Schleiden-Gemünd – Zahlreiche Eindrücke und Informationen sammelte eine 20-köpfige Gruppe aus Jordanien, die über die Gesellschaft für Internationale Zusammenarbeit (GIZ) dem Nationalpark Eifel eine Stippvisite abstattete. Im Rahmen einer viertägigen Studienreise zum Thema Naturerleben und Umweltbildung für Kinder und Jugendliche besuchten Mitarbeiter des jordanischen Umweltministeriums sowie Mitglieder unterschiedlicher Nichtregierungsorganisationen (NGOS) eine bunte Palette von Einrichtungen zu diesem Thema in Nordrhein-Westfalen. Durch den Nationalpark Eifel führte Joachim Jassmeier von der Nationalparkverwaltung Eifel.

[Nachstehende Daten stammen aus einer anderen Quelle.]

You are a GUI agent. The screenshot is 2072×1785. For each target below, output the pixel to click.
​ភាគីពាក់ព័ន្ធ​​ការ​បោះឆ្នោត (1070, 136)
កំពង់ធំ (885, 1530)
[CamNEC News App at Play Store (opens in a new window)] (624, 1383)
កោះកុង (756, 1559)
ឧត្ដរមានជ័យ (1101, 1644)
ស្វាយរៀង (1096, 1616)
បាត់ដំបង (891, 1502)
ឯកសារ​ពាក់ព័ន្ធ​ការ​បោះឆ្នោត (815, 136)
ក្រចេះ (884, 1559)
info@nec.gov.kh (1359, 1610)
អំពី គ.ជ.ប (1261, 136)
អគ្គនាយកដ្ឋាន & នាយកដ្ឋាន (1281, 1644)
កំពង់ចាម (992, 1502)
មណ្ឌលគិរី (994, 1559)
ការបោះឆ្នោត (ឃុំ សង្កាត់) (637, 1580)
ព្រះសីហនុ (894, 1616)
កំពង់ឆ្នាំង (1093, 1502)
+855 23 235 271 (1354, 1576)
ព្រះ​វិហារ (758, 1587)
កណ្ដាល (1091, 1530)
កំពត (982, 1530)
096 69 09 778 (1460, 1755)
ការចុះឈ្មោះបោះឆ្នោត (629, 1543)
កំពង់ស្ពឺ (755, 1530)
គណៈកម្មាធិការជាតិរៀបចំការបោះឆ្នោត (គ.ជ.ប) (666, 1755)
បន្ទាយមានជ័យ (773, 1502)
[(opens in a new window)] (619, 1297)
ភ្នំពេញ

Im Nationalpark Eifel lernten sie das Konzept der Umweltbildungseinrichtung Wildniswerkstatt Düttling kennen, durchlebten selbst die Umweltbildungsspiele im Natur-Erlebnis-Treff (NEsT) des Jugendwaldheims in Kall-Urft und zeigten sich begeistert von den spannenden Stationen des Naturerlebnispfades „Wilder Weg“ im barrierefreien Naturerlebnisraum Wilder Kermeter. „Es ist wichtig, dass wir den Multiplikatoren unserer NGOS Anreize und Ideen mit auf den Weg geben, die sie in Jordanien einbringen und anpassen können. Dort steht dieser Bereich gerade am Anfang“, freut sich die Gruppenleiterin von der GIZ, Julie Weltzien. (epa)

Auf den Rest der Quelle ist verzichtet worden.